Home | Member Updates | Push for national Work From Home (WFH) rights: Greens back Vic Labor's two day proposal

Push for national Work From Home (WFH) rights: Greens back Vic Labor's two-day proposal

22 August 2025


Summary: The Australian Greens are leveraging Victoria's proposed two-day work-from-home legislation as a template for national workplace reform, addressing key vulnerabilities of state-based laws through federal Fair Work Act amendments. This strategic shift from regional experiment to coordinated national policy eliminates business arguments about competitive disadvantage and constitutional override risks. For universities, the move signals a higher probability of consistent national standards that could significantly impact how institutions manage their diverse workforces across campus-dependent and remote-suitable roles.

The Australian Greens have endorsed the Victorian Government's plan to legislate a legal right to work from home for two days per week, urging the federal government to adopt a consistent, national framework for remote work where it is reasonable and practical.

Under the Victorian proposal, employees would have a right to request working from home and employers would be required to give reasonable consideration to these requests, with the right applying to both public and private sector workers who can "reasonably" perform their duties remotely.

The Victorian Government has opened public consultation on the proposal, running until 28 September 2025, with legislation planned for introduction in 2026 ahead of the state election.

In South Australia, Greens are proposing a one-day WFH entitlement but Premier Peter Malinauskas opposes legislating such arrangements, citing unintended consequences and a preference for workplace-level negotiation. Source

Business groups have strongly criticised the proposal, with the Victorian Chamber of Commerce and Industry arguing it creates workforce inequality since only a small percentage of workers can work from home Source and the Australian Industry Group's Victorian head calling it "pure political theatre" that undermines business autonomy. Source

The Productivity Commission has also questioned the need for mandated remote work, arguing that flexibility is evolving naturally. Source

The shift from a Victorian-only initiative to potential national implementation is strategically significant for multiple reasons. State-based work-from-home legislation faces two key vulnerabilities: creating competitive disadvantages that could drive businesses to other jurisdictions and potential override by federal workplace relations law under the Fair Work Act. However, if the Greens succeed in establishing a national framework through federal legislation, both concerns are eliminated.

* * * * *

> **TASK LIST**:
**a)** In the work-from-home article, when does the Victorian Government's public consultation on the proposal close?
**b)** Extend the work-from-home article beyond its last paragraph.

* * * * *

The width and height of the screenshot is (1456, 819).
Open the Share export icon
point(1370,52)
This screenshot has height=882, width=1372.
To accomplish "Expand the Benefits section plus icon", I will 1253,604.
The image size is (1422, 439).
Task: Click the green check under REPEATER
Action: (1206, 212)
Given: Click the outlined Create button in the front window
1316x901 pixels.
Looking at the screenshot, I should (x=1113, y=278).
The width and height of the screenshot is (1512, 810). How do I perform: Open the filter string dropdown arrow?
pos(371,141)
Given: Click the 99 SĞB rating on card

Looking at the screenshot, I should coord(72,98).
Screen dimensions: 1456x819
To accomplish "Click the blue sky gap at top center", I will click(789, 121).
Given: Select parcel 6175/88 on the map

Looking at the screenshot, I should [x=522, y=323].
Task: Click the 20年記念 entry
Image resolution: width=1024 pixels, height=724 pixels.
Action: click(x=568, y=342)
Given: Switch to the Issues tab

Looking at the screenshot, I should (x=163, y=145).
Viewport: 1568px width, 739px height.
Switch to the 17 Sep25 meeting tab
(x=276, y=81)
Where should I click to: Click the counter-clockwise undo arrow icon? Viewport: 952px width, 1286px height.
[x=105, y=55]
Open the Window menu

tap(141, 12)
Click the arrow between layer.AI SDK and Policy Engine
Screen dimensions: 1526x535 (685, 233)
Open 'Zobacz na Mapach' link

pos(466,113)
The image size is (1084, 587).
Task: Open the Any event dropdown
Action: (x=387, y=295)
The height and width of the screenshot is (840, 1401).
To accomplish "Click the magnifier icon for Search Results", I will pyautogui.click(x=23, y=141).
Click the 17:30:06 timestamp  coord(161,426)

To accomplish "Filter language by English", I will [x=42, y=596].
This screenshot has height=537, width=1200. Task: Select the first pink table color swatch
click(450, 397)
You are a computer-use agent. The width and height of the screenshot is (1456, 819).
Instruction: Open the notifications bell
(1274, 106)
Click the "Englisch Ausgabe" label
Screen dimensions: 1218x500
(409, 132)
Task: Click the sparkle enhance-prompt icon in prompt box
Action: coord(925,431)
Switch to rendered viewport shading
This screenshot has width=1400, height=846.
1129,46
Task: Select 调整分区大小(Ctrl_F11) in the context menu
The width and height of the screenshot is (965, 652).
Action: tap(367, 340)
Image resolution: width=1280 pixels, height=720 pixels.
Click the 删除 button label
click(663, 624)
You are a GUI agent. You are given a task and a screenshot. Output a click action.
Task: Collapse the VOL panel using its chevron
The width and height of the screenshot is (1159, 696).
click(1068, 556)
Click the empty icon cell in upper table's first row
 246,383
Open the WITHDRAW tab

* * * * *

> **ANSWERS FOR THIS EXERCISE**:
**a)** 28 September 2025

**b)**
Higher Education sector insights

The Greens' announcement strengthens the growing political momentum behind embedding hybrid work arrangements into legislation, following the evolving expectations of modern workplaces. Their advocacy builds on past achievements such as securing the legal Right to Disconnect.

For the higher education sector, this highlights:

  • Greater employee-driven flexibility, especially for academic and professional staff balancing caregiving or commuting demands.
  • A compelling need to review remote work policies and ensure they align with an emerging national standard.
  • The importance of balancing operational needs with staff wellbeing and retention, avoiding unilateral revocation of flexible arrangements.

University-specific considerations

While the proposed legislation aims to create consistent national standards, universities face unique operational challenges that distinguish them from general business contexts:

  • Scale and complexity: Universities employ diverse workforces spanning academic, professional, technical and support staff with vastly different role requirements and workplace needs.
  • Campus-dependent roles: Many positions require on-campus presence including laboratory research, student services, facilities management and hands-on teaching activities.
  • Existing flexibility frameworks: Most universities already have flexible work policies and enterprise agreements that may address remote work arrangements.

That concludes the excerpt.